__Objective__
Please pick up the passage on the baseband modem handling a broadcast signal during a voice call, and continue it from its last sentence.

__Source__
Referring to FIG. 4, the baseband modem 240 determines whether a user enters a voice call request signal at step 4 a. Upon receiving the voice call request signal from the user, the baseband modem 240 begins the voice call function at step 4 b, and determines whether a broadcast signal is received while performing the voice call function at step 4 c. If it is determined that the broadcast signal is received while performing the voice call function at step 4 c, the baseband modem 240 determines whether an audio signal is contained in the received broadcast signal at step 4 d. If it is determined that the audio signal is contained in the received broadcast signal at step 4 d, the baseband modem 240 controls the display 140 to output a prescribed message indicative of an audio transmission enable status at step 4 e. Although the display 140 is designed to visually indicate the audio transmission enable status, it should be noted that the audio transmission enable status can also be indicated in the form of an audible signal or vibration.

__Record set__
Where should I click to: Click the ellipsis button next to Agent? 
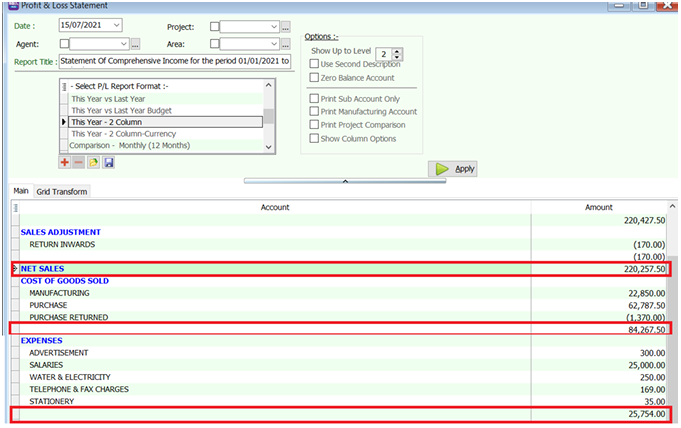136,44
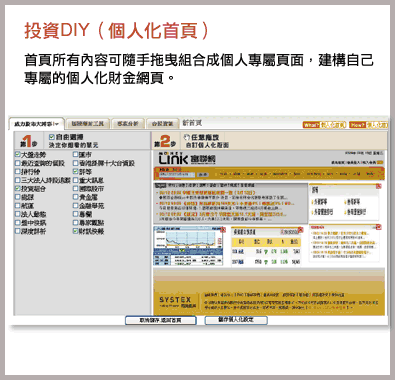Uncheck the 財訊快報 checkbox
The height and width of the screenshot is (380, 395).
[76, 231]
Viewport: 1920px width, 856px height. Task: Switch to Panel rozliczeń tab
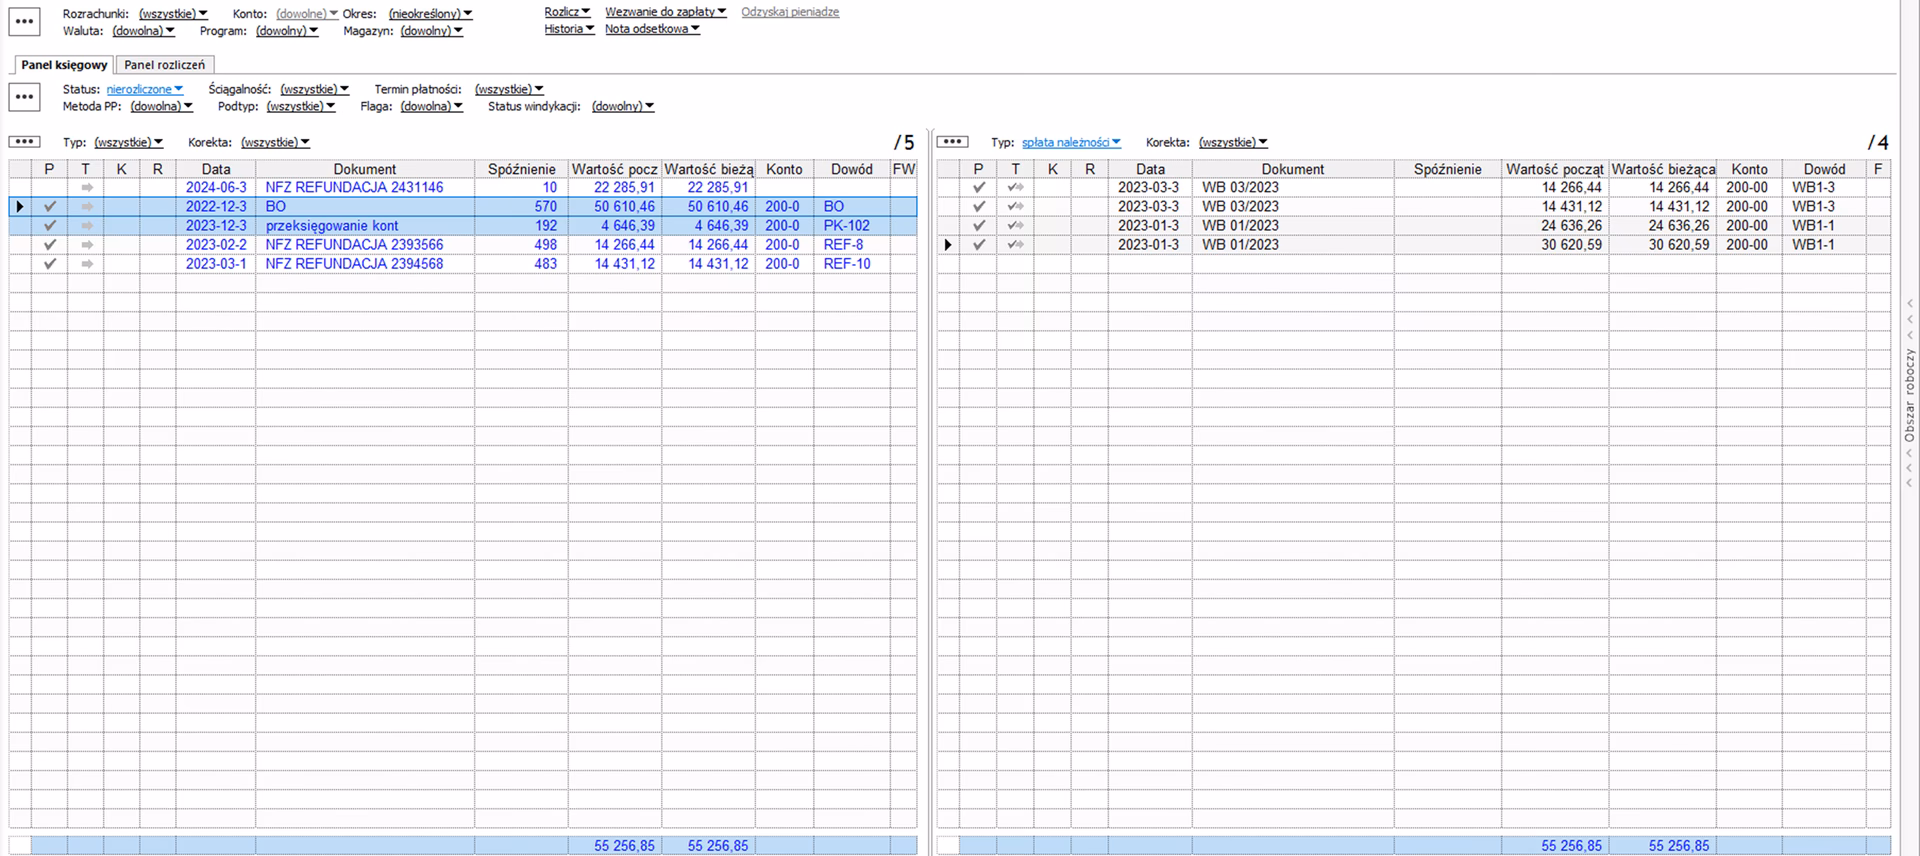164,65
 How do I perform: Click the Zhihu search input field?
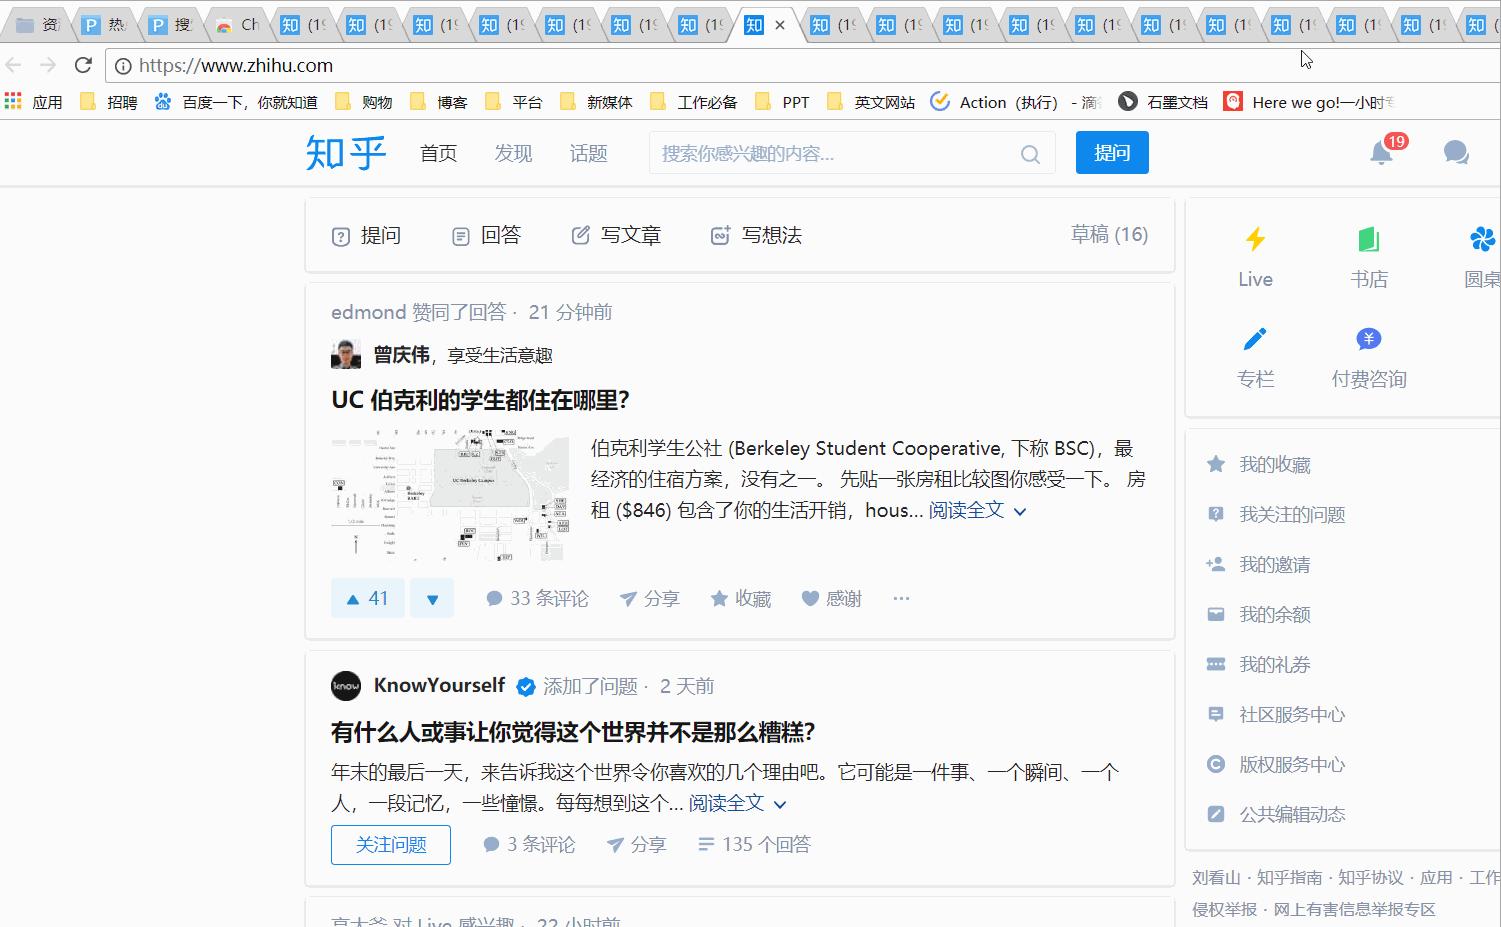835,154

* * *

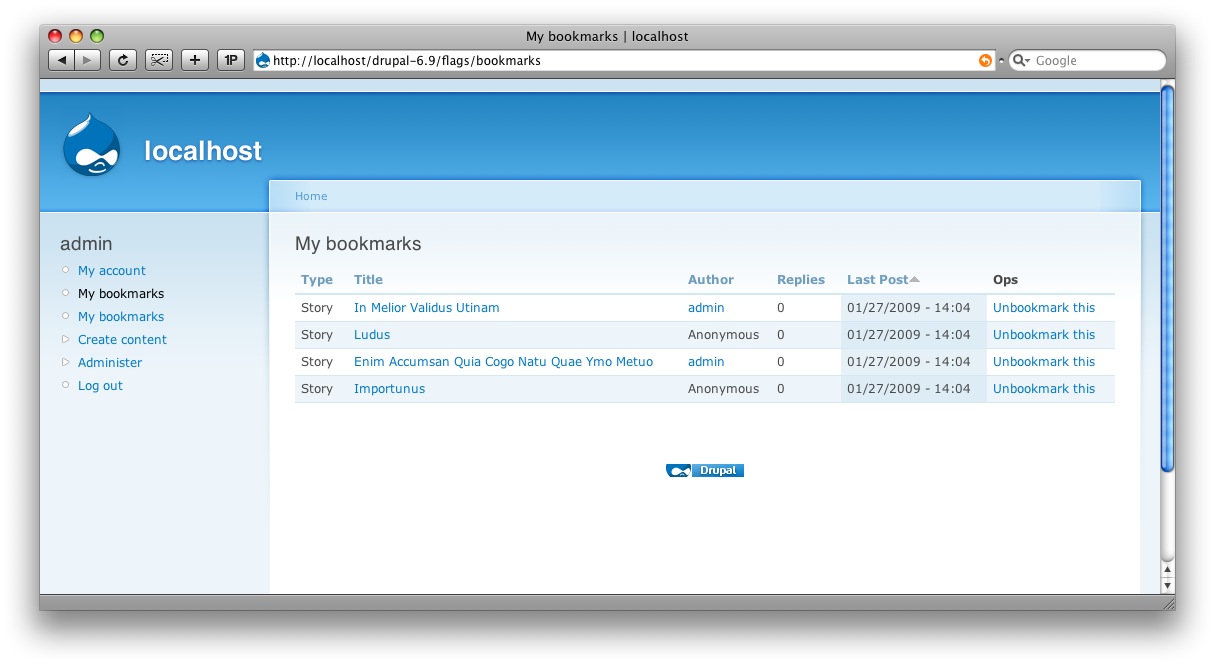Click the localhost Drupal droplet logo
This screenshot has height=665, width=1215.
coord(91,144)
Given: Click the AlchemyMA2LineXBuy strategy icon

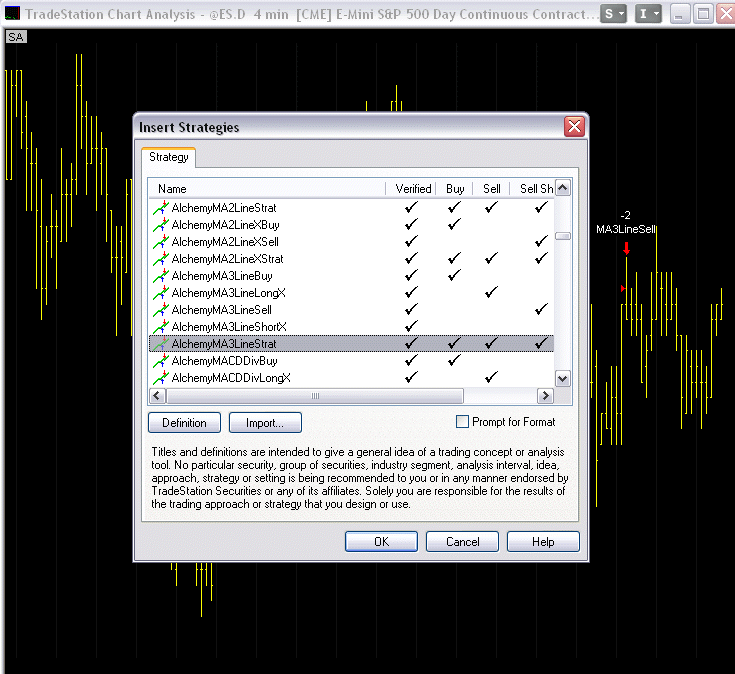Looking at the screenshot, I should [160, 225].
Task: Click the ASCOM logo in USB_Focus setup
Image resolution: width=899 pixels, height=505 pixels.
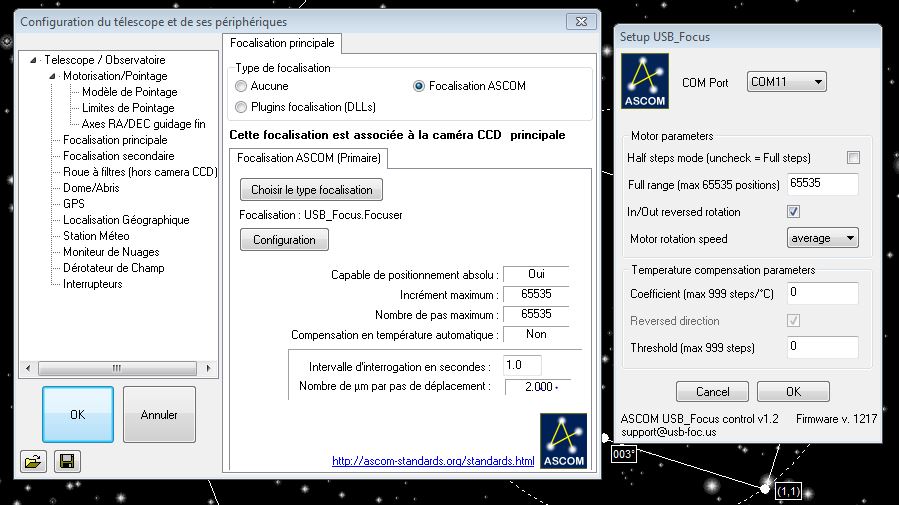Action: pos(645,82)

==

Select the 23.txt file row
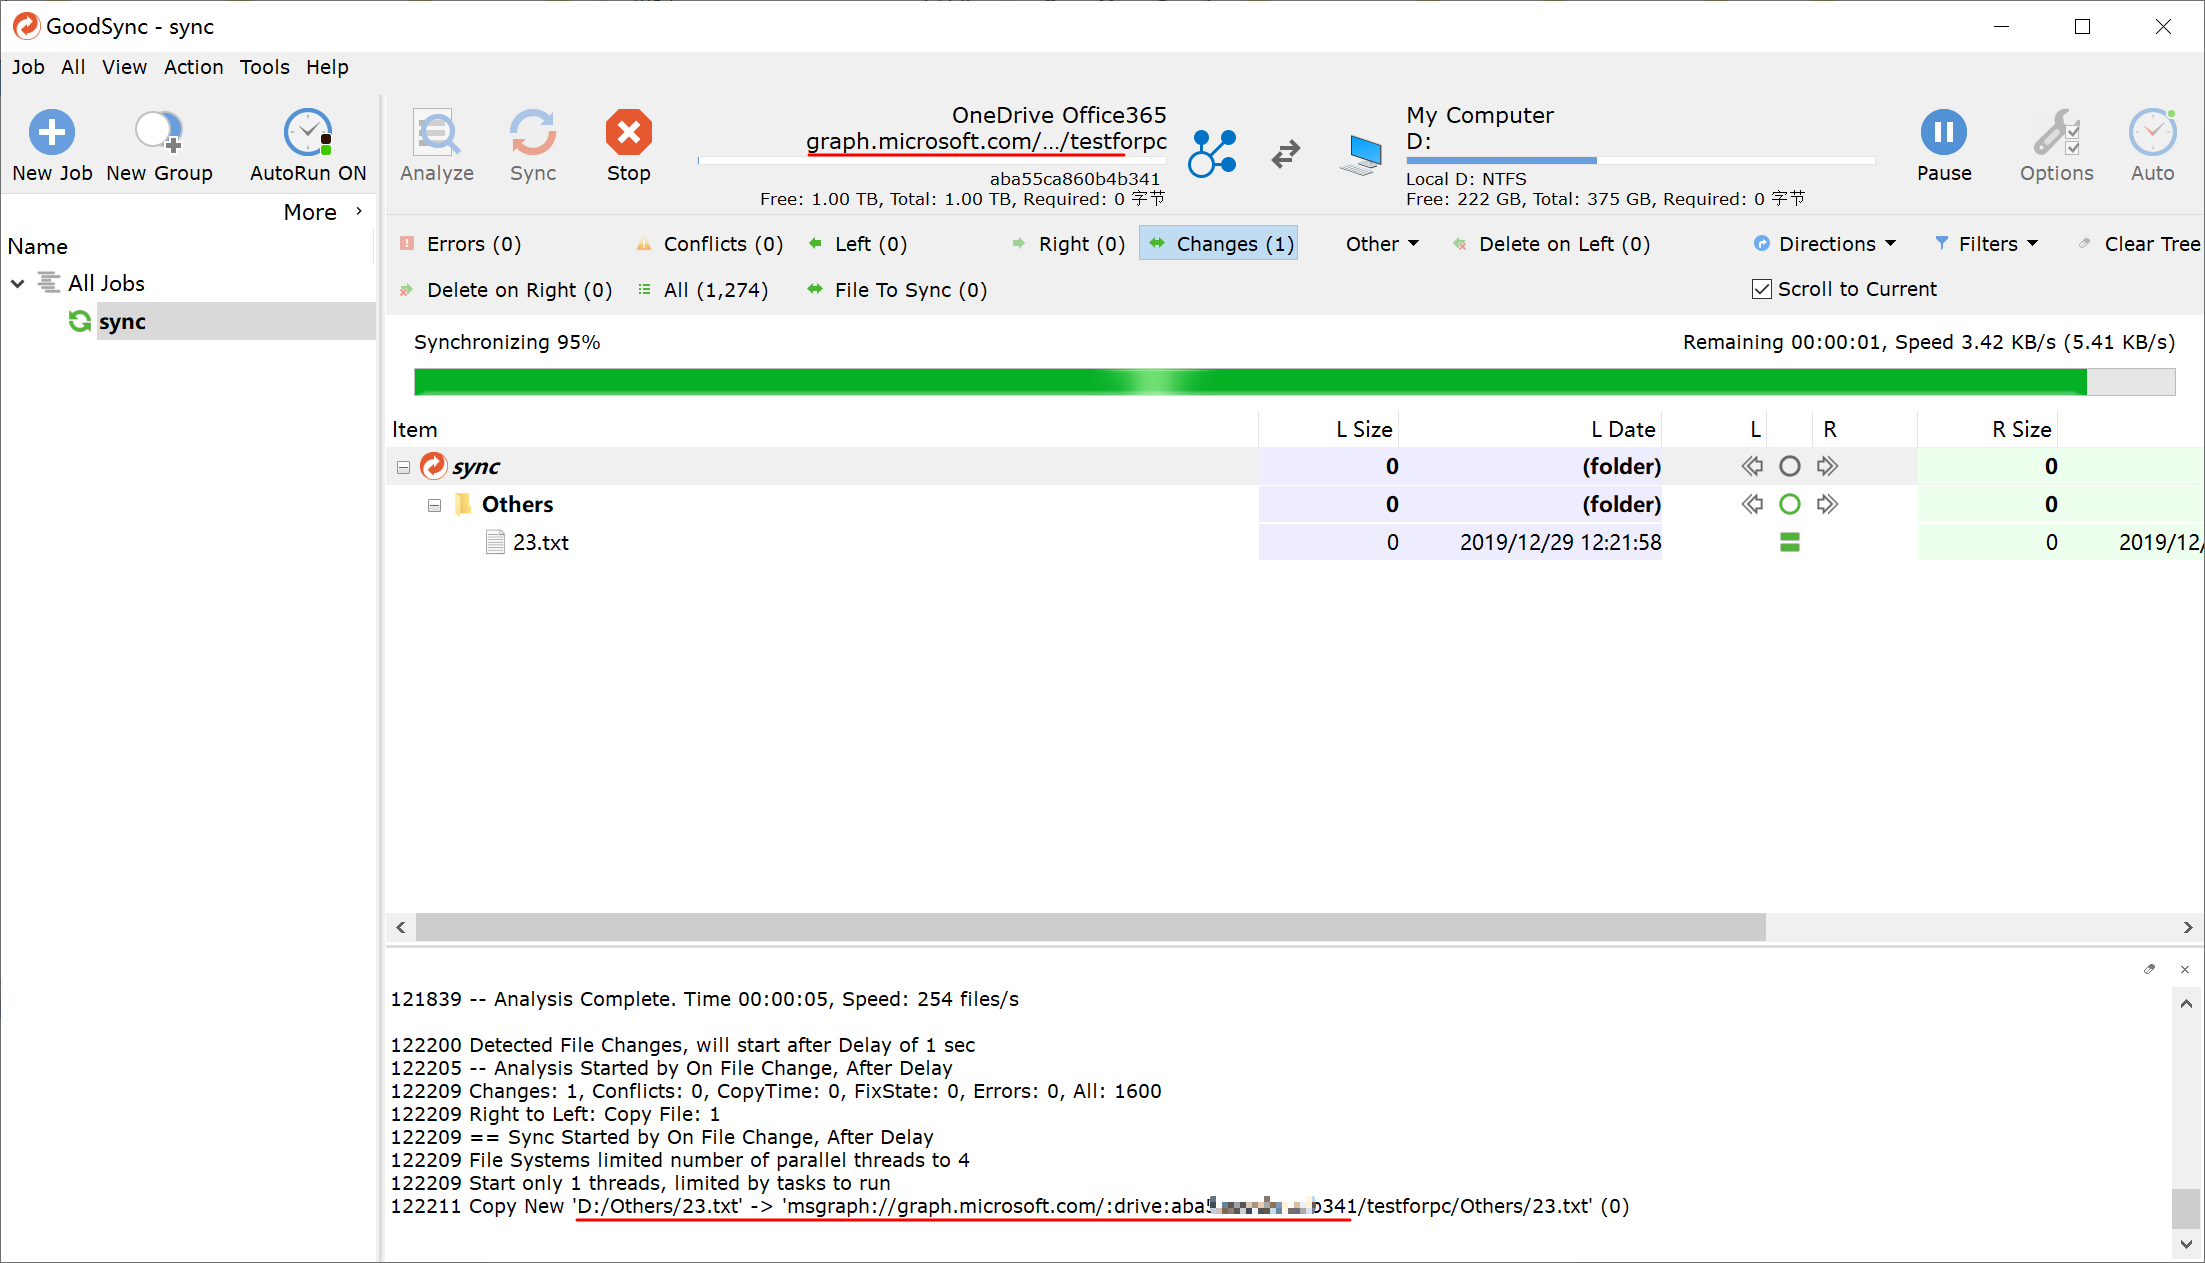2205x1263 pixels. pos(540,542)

__Exercise result__
The baseband modem 240 determines whether the user selects a transmission function at step 4 f after recognizing the audio transmission enable status. If it is determined that the user selects the transmission function at step 4 f, the baseband modem 240 performs an audio processing routine at step 4 g. The audio signal having been processed at step 4 g is transmitted to the called party at step 4 h. In the case of transmitting the broadcast audio signal at step 4 h, the broadcast audio signal may be transmitted over an audio channel after being synthesized with a user's voice signal. Otherwise, the broadcast audio signal may only be transmitted over the audio channel after the user's voice signal has been muted. The broadcast audio signal may also be transmitted via a dedicated data channel, differently from the user's voice signal transmitted over the audio channel.
FIG. 5 is a flow chart illustrating detailed operations of the audio processing routine shown in FIG. 4 in accordance with an embodiment of the present invention. The audio processing routine will hereinafter be described with reference to FIGS. 1 and 5.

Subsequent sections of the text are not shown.